====== GIVEN PASSAGE

The hermits and candidates currently living at Nazareth Hermitage come from a variety of backgrounds and traditions within the Catholic Church (one of the current candidates is a priest from Miami, Florida) but all "share in common monastic spiritual ideals with our Benedictine neighbors at Assumption Abbey and St. Joseph's Monastery," Brother Joseph said.  

Most persons desiring to join the hermitage must have several prior years of "religious formation" before they can be officially considered for the hermit life. Current hermits at Nazareth Hermitage come from different areas and upbringings. Brother Joseph, who was born in Illinois but grew up in Milwaukee, Wisconsin, became familiar with this area when his parents retired in Mountain Home, Arkansas. He entered Assumption Abbey as a monk in 1987 and spent several years there before leaving to seek other work and evangelistic endeavors, including working with the developmentally disabled. 

With his prior experience at the abbey "baking 200,000 to 300,000 fruitcakes," Brother Joseph in 2004 was called to return there. He resumed his work in the bakery but also began to help at the nearby hermitage, where he now lives as a hermit and also serves as hermitage coordinator.

============
====== MATERIAL PROVIDED

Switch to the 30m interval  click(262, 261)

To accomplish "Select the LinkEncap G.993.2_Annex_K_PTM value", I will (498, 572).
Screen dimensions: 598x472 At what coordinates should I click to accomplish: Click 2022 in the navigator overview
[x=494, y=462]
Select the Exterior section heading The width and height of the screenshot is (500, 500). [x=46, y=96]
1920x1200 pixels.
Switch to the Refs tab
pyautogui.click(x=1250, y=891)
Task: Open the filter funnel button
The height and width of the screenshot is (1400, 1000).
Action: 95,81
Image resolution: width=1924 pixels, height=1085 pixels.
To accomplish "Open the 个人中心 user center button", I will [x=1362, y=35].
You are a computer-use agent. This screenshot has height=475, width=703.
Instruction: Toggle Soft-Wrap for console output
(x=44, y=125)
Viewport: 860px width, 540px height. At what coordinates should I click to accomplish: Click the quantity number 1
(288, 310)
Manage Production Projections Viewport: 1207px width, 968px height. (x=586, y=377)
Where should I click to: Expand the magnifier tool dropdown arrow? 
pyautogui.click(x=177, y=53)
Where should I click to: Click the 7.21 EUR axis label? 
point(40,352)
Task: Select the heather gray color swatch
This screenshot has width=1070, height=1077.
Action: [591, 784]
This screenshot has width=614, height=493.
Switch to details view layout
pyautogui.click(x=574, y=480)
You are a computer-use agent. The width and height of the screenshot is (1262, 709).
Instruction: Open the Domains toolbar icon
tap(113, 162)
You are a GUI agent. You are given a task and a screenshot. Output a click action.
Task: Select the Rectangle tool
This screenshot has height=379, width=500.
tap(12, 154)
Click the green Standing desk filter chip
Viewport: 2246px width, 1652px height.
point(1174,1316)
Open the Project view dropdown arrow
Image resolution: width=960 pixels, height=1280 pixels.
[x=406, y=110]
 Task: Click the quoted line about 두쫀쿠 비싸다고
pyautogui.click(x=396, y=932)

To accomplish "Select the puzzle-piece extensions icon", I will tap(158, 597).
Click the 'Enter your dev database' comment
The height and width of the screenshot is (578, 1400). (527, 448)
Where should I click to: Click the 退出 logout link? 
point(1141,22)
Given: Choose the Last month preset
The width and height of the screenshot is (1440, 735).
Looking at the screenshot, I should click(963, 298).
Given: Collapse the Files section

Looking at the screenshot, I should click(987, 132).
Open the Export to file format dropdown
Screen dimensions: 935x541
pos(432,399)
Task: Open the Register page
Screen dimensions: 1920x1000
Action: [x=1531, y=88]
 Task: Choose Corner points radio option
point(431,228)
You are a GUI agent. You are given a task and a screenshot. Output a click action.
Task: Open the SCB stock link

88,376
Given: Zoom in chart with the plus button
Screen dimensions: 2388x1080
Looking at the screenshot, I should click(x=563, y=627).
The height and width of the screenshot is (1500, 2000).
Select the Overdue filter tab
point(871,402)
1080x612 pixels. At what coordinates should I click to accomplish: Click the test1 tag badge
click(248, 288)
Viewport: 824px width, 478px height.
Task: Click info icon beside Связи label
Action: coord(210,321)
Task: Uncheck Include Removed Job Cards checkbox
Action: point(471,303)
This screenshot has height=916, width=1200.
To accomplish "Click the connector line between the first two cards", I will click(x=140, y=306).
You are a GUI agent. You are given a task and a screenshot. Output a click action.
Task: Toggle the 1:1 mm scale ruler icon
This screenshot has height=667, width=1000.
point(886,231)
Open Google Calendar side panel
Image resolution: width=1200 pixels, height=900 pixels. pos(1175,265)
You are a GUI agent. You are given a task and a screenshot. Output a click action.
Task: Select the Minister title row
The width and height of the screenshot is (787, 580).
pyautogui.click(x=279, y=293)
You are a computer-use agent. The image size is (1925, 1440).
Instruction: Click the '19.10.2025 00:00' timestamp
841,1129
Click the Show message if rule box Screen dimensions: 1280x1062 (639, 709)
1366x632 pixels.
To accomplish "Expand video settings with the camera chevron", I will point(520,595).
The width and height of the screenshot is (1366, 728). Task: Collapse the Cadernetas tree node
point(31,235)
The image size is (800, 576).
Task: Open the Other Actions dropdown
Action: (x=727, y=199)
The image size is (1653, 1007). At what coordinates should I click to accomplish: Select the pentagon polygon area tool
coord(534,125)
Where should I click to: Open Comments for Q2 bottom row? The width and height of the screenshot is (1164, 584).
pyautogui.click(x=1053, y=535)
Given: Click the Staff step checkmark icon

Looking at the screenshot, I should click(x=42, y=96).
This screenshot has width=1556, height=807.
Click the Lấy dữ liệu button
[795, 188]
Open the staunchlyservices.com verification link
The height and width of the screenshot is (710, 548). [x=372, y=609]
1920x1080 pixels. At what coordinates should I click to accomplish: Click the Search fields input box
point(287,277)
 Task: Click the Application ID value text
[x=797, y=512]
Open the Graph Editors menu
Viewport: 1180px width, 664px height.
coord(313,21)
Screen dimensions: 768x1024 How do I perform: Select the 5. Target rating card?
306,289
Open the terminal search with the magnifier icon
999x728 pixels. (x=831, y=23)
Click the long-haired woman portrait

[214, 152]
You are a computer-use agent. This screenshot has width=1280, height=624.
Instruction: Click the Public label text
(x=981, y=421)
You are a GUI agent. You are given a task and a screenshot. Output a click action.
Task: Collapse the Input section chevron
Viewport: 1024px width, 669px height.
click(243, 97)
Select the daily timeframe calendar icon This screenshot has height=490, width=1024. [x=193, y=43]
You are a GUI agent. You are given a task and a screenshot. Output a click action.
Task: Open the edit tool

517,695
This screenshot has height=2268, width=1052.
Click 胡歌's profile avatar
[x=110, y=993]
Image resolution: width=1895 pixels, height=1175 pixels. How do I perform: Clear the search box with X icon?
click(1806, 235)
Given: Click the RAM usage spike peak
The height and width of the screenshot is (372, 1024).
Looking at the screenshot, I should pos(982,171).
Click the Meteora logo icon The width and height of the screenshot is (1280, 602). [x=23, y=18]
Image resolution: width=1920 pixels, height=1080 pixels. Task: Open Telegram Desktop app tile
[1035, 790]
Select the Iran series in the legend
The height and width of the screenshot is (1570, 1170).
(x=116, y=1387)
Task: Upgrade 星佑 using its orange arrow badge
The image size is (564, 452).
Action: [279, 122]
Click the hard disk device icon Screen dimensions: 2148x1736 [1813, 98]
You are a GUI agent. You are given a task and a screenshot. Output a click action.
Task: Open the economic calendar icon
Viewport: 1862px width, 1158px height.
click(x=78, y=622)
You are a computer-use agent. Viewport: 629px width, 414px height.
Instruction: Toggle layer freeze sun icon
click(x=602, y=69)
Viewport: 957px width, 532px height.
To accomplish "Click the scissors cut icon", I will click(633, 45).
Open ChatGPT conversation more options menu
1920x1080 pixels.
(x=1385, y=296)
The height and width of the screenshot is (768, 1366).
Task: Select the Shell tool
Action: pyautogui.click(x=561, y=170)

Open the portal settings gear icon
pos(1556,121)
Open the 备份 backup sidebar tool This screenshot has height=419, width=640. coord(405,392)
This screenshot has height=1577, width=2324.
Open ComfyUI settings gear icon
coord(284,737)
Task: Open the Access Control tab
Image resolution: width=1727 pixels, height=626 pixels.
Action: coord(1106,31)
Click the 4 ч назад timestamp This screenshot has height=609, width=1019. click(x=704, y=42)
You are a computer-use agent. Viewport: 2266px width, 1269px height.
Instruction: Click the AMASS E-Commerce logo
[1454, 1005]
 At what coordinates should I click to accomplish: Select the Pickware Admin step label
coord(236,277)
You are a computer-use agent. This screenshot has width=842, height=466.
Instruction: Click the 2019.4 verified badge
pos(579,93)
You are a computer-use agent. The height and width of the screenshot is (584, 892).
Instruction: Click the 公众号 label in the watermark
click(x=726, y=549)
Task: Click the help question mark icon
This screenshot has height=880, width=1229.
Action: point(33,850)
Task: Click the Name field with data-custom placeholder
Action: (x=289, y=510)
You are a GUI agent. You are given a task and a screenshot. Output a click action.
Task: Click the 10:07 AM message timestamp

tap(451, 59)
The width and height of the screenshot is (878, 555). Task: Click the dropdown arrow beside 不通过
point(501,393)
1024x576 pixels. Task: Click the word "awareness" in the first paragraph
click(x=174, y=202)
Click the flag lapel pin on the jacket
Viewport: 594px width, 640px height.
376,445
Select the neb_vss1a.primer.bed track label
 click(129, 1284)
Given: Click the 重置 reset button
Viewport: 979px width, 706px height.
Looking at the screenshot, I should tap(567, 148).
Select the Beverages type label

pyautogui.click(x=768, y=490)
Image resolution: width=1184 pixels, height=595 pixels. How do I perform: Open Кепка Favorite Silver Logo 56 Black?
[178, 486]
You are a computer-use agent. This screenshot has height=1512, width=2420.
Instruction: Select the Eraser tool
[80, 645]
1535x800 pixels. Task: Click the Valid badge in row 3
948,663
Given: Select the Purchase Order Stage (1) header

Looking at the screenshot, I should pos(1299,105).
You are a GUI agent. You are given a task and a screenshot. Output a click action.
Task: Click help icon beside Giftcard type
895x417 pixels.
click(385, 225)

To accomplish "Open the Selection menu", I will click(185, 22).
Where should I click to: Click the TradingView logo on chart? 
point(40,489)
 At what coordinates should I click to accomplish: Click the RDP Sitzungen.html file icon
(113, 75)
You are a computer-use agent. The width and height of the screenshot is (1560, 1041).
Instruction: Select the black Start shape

============

# DIRECTION 1
Name every U.S. state that the passage about Nazareth Hermitage mentions.
# DIRECTION 2
Carry on with the passage about Nazareth Hermitage, starting right after its final sentence.

# EXPECTED OUTPUT 1
Florida, Illinois, Wisconsin, Arkansas

# EXPECTED OUTPUT 2
Besides the seven individual cabins and the chapel, Nazareth Hermitage includes a laundry, kitchen, pantry, infirmary, dining room building, garage and an incense-blending building. The hermits gather a couple of days a year to blend the incense that is then sold to churches for use in religious services. On the hermitage's website (nazarethhermitage.wordpress.com), the blended incense is described as "our small industry."   

Most of the time, the hermits work, pray or contemplate religious scriptures and lessons alone in their cabins or while spending time out on the hermitage's grounds or walking in the surrounding woods. They gather in the chapel for daily Mass and for a communal meal once a week. They can also "meet together for faith sharing in common areas," the website says. Most of the time, though, they live, work and pray alone.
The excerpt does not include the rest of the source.